En général, la mécanique est similaire. Chaque joueur dispose d’une compétence particulière qui en fait l’allié incontournable des autres joueurs pour atteindre les objectifs. A chaque tour de jeu, un tirage aléatoire de cartes ajoute des contraintes supplémentaires et rend l’objectif plus difficile à atteindre. Avec un peu de chance et beaucoup de coopération, on finira par vaincre le sort qui s’acharne contre l’équipe.
 
Ce qui fait le charme – et pourquoi pas le génie ? – du genre, c’est qu’en dépit d’une mécanique assez systématique, chaque jeu est à chaque fois différent de l’autre.
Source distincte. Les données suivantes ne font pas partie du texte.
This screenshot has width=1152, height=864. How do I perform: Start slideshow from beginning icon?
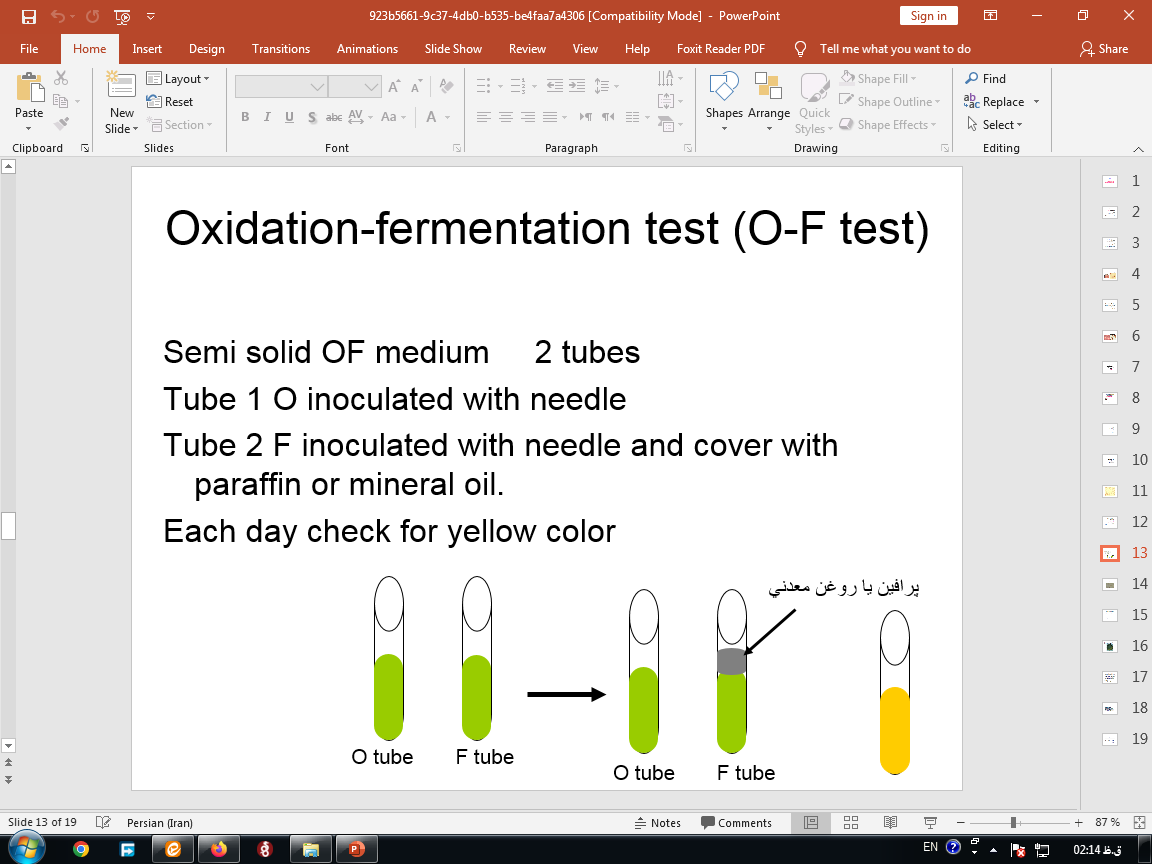pyautogui.click(x=123, y=16)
Mais, en outre, chaque partie d’un même jeu sera toujours très différente de la précédente, parce que ce sont les joueurs eux-mêmes, par leurs choix, par leur inspiration, par leurs craintes ou leur témérité, qui vont reconstruire le scénario.
 
C’est pourquoi les jeux de coopération sont en général très prisés dans les clubs pour initier les débutants : puisqu’on joue tous avec le même objectif, on peut conseiller ou se faire conseiller en permanence. Mais dans certains cas, il faut se méfier, car on peut fort bien dissimuler un “félon” parmi les joueurs (Démineurs)…
 
C’est aussi une manière très subtile d’initier les enfants aux jeux de société en leur inculquant d’autres valeurs que celle de la victoire en solo. La collaboration, la nécessité de penser aux autres, de jouer dans un esprit d’équipe, de gagner, mais aussi de perdre tous ensemble, autant de principes qui découlent naturellement de la pratique du jeu de coopération, sans aucune contrainte morale. Enfin, c’est aussi une manière de mettre tout le monde à égalité : adultes et enfants sont embarqués dans le même bateau.
 
Cela n’empêche pas qu’il y ait malgré tout des jeux plus adaptés à certains âges. Les mécanismes restent les mêmes. Ce qui change, en général, c’est la durée des parties, c’est parfois le matériel, et c’est souvent le thème. Encore que, parfois, on trouve des épreuves plus adaptées aux jeunes joueurs : les épreuves de mémoire, par exemple, genre dans lequel les enfants sont imbattables et disposent, dès lors, d’un atout réel vis-à-vis des adultes. Des jeux comme “Le petit Poucet” ou “Merlin pinpin” répondent parfaitement à ce critère.
 
 
La Libre, Momento, Ludo, jeux de société, coopérationAttaquons cette “Pandémie”. Ce soir, on sauve la planète 
Il y a 5 ans, est apparu au Canada un jeu qui allait ranimer et même révolutionner le genre du jeu de coopération. “Pandémie”, de Matt Leacock, oblige 4 joueurs (6 avec l’extension), à partir de 10 ans, à sauver la planète de la contamination d’une série de virus. Chacun dispose d’une compétence spécifique (médecin, ingénieur, chercheur…), et c’est en s’associant qu’on va pouvoir éradiquer le mal. Une partie dure 60 minutes d’une rare intensité, pendant lesquelles les joueurs vont discuter en permanence pour faire, ensemble, les bons choix au bon moment. Un incontournable du genre qui sera réédité ce printemps chez Philisophia (env. 40 €).